## [What the exercise asks]
Without omitting anything, copy every entry word for word.

:: Extracted entries ::

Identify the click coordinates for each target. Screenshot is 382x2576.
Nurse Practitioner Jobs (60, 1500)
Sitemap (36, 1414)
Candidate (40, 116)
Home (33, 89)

:::

## [Result for this task]
Identify the click coordinates for each target. Screenshot is 382x2576.
Nurse Practitioner Jobs (60, 1500)
Sitemap (36, 1414)
Candidate (40, 116)
Home (33, 89)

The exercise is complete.